0

In my SQL Server 2016+, I have a table with a json column, the json column has this format:

{
    "$type": "Sample.Product, Sample",
    "Name": "sample",
    "Id": "12345",
    "Policies": {
        "$type": "System.Collections.Generic.List`1[[Sample.Policy, Sample]], mscorlib",
        "$values": [
            {
                "$type": "Sample.ListPricingPolicy, Sample",
                "Prices": {
                    "$type": "System.Collections.Generic.List`1[[Sample.Money, Sample]], mscorlib",
                    "$values": [
                        {
                            "$type": "Sample.Money, Sample",
                            "CurrencyCode": "USD",
                            "Amount": 49.9900
                        }
                    ]
                },
                "PolicyId": "af5617ad5a2146a981a5db46ecae60be",
                "Models": {
                    "$type": "System.Collections.Generic.List`1[[Sample.Model, Sample]], mscorlib",
                    "$values": []
                }
            },
            {
                "$type": "Sample.PriceCardPolicy, Sample",
                "PriceCardName": "PriceCard-12345",
                "PolicyId": "c34c61051d59459fb14e057bead2d128",
                "Models": {
                    "$type": "System.Collections.Generic.List`1[[Sample.Model, Sample]], mscorlib",
                    "$values": []
                }
            }
        ]
    }
}

In above data:

  1. the main type may be not Sample.Product, Sample,
  2. Policies.$values is a generic list, can be any type of Policy
  3. PriceCardPolicy may not exist in some json data

I need to filter all those products that have PriceCardPolicy.

My current SQL is:

SELECT s.* 
    FROM   dbo.product s 
    WHERE
    json_value(s.Data, '$."$type"') = 'Sample.Product, Sample'
    AND NOT EXISTS  -- filter all those who have `PriceCardPolicy`
            (
                SELECT      e.*
                FROM        dbo.product e
                CROSS apply Openjson(e.Data, '$.Policies."$values"') WITH(policytype nvarchar(max) '$."$type"') policies
                WHERE       
                json_value(e.Data, '$."$type"') = 'Sample.Product, Sample'
                AND         policies.policytype = 'Sample.PriceCardPolicy, Sample'
                AND         s.id = e.id)

But its performance is really bad when data grows up, like 500K rows. how can I improve this?

For example:

There are 500k rows, but only 5 rows have no PriceCardPolicy. I need to find out those 5 rows.

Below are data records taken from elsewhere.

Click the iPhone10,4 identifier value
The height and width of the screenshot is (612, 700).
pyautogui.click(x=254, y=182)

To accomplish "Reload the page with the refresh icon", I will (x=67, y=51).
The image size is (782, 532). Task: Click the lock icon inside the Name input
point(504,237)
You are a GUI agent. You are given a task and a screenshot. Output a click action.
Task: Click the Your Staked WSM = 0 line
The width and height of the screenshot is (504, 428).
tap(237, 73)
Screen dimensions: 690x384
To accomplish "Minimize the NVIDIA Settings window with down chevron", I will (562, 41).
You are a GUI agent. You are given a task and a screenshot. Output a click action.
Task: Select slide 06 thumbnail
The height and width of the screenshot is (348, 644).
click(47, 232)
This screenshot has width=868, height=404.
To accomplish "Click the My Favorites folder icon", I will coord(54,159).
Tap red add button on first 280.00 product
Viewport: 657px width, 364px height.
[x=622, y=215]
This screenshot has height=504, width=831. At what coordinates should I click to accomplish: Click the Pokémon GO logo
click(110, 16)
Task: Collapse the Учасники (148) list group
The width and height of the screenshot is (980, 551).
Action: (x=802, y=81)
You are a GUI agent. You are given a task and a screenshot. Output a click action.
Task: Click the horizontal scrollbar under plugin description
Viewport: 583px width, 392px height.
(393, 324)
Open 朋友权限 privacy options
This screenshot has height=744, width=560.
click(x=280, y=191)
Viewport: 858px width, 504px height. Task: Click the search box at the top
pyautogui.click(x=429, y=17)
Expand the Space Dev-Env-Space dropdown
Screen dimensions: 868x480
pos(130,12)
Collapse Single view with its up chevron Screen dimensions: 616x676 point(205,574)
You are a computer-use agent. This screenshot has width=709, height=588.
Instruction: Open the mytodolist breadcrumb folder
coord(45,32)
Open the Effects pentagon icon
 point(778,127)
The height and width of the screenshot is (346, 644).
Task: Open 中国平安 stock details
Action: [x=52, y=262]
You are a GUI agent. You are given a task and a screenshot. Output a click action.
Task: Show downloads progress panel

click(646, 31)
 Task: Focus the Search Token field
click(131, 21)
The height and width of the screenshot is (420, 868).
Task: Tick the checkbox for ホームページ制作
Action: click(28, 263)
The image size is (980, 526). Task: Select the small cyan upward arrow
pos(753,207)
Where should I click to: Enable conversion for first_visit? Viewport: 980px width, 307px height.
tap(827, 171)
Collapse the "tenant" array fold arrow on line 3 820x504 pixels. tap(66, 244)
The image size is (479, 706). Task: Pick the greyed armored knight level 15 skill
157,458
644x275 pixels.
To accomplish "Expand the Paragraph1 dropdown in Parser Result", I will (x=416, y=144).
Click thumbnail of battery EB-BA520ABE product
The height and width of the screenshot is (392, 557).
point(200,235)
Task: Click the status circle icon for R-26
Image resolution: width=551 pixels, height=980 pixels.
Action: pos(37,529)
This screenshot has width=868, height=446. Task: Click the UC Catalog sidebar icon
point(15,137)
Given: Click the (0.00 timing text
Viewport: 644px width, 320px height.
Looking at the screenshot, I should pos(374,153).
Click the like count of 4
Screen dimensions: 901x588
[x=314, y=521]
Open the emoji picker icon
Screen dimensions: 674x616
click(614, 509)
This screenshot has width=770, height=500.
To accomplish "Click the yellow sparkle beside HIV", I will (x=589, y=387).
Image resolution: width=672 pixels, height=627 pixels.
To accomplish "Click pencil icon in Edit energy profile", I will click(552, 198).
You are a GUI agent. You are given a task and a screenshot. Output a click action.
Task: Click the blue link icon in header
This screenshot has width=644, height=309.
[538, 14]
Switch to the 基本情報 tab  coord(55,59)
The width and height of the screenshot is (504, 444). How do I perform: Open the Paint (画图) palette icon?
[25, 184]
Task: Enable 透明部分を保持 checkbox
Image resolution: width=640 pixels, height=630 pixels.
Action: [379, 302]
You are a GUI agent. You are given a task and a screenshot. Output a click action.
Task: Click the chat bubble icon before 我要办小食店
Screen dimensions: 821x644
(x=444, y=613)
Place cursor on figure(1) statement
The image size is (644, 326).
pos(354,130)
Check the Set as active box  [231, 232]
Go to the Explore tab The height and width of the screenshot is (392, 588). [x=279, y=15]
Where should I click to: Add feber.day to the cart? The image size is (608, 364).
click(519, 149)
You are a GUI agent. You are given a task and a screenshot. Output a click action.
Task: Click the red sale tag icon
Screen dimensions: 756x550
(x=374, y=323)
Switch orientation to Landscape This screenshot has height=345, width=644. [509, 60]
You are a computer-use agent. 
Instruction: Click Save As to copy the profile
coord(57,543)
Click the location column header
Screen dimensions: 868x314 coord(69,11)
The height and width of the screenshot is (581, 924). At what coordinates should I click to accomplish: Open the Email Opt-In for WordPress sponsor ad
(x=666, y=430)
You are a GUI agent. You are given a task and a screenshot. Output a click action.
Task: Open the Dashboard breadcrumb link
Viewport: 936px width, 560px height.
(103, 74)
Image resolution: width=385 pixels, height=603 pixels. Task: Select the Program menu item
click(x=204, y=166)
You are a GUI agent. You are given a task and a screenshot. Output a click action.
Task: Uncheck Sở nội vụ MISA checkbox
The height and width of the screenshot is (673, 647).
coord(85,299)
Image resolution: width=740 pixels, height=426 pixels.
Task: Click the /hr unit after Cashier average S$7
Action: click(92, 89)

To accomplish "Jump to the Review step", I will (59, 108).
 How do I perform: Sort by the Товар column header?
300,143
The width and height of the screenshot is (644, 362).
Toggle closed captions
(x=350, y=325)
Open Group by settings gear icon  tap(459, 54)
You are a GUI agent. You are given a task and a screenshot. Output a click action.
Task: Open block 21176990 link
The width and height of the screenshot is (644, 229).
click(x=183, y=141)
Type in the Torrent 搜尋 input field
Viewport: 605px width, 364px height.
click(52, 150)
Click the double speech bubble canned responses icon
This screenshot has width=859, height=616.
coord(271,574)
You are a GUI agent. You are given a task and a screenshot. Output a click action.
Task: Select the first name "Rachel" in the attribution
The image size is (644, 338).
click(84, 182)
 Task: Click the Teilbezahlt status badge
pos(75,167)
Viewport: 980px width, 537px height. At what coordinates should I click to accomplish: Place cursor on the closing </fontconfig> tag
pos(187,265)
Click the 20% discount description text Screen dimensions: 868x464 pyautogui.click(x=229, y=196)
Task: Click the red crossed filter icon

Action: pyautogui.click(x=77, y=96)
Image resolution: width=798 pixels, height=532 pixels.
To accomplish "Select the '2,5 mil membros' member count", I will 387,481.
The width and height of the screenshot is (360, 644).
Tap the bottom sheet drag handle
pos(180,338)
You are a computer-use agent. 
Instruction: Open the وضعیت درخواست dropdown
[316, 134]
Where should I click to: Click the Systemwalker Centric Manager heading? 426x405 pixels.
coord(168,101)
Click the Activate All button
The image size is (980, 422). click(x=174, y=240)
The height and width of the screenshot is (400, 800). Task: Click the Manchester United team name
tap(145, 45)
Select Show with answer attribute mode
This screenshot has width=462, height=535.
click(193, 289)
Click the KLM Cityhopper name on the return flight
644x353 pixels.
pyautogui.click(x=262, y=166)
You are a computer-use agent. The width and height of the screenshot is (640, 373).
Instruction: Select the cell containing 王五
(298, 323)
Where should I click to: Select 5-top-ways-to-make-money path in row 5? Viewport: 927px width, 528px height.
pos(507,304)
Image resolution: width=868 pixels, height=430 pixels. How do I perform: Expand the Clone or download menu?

I am not able to do any change from database, I can only focus on improving this SQL. Thx.

Dongdong
  • 2,208
  • 19
  • 28
  • 1
    That `distinct s.*` is going to be expensive in any case (regardless of the performance of JSON parsing), since you're forcing SQL Server to sort all data in all rows, including the potentially huge JSON data. Avoid `*` wherever possible, but especially when combined with `DISTINCT`. – Jeroen Mostert Dec 18 '19 at 15:26
  • @JeroenMostert I know, but I have to use it in current SQL. I believe I should also change the `NOT Exists` to something else. – Dongdong Dec 18 '19 at 15:45
  • I'm not clear why you'd "have" to use it. Aren't the rows in `dbo.Product` already unique in and of themselves, representing individual products that do not need to be de-duplicated? If not, that would be a problem to fix. (And if that falls under "I can't change the table data", the obvious response would be "then consider processing the data first into a new table so that's not an issue"; there really are things you don't want to have to fix in one single query every time it's run.) If they're not unique due to some careless `JOIN` elsewhere (not shown here), fix that. – Jeroen Mostert Dec 18 '19 at 15:55
  • @JeroenMostert OKey, let me remove this from SQL. Thx – Dongdong Dec 18 '19 at 15:59
  • I don't see how you are going to do much to improve this. Since you can't persist the data into tables you are going to be forced to parse the entire table every single time you run this query. Your JSON is basically storing a whole list of relational data in a single element which means to query it you have to parse the whole thing for every single row in your table. – Sean Lange Dec 18 '19 at 16:01
  • As an "out of the box" approach, if you're not actually interested in shredding the JSON data for actual values in the search, a simple `WHERE [data] NOT LIKE '%PriceCardPolicy%'` might do. This can then still be processed with an actual parse to eliminate any false positives. If that's already too slow, you have no real choice but to make inserting the data smarter. – Jeroen Mostert Dec 18 '19 at 16:06
  • @SeanLange yes, you are correct. we know the design issue. but at this moment I cannot focus on this structure. – Dongdong Dec 18 '19 at 16:06
  • @JeroenMostert No, the word `PriceCardPolicy` might exists somewhere else. `OpenJson` will split 1 data row to the policy numbers of that array. But I don't want to `cross apply` to all those value but only `cross apply` on the one who is `PriceCardPolicy`. that's right the problem and it's why I have to use `Not exists`. – Dongdong Dec 18 '19 at 16:11
  • But like I said, unless you can change the design, or at least materialize the shredded values there isn't much you can do here. Any improvements to this will be minimal at best. – Sean Lange Dec 18 '19 at 16:14
  • 1
    Sure, the word might exist somewhere, but if it exists in significantly less than the 500K rows (not necessarily 5, but less) this decreases the amount of rows that actual, full JSON parsing has to be applied to when wrapped as a subquery, so it may still be worth it. Try a simple `SELECT COUNT(*) FROM Products WHERE [data] NOT LIKE '%PriceCardPolicy%'` to check. Of course if the *JSON* consists of 500K objects, you're not going to be optimizing this, period. – Jeroen Mostert Dec 18 '19 at 16:16
  • @JeroenMostert yes, smart! make sense! it's a good point! Thanks a lot! any other ideas? – Dongdong Dec 18 '19 at 16:19

1 Answers1

0

If you need to search inside the json, you need to create computed columns and index them, or shred the values in other tables and index properly.

e.g.:

ALTER TABLE dbo.product ADD json_datatype as json_value(s.Data, '$."$type"');
CREATE INDEX idx_product_json_type ON dbo.product (json_datatype);
PeterHe
  • 2,766
  • 1
  • 8
  • 7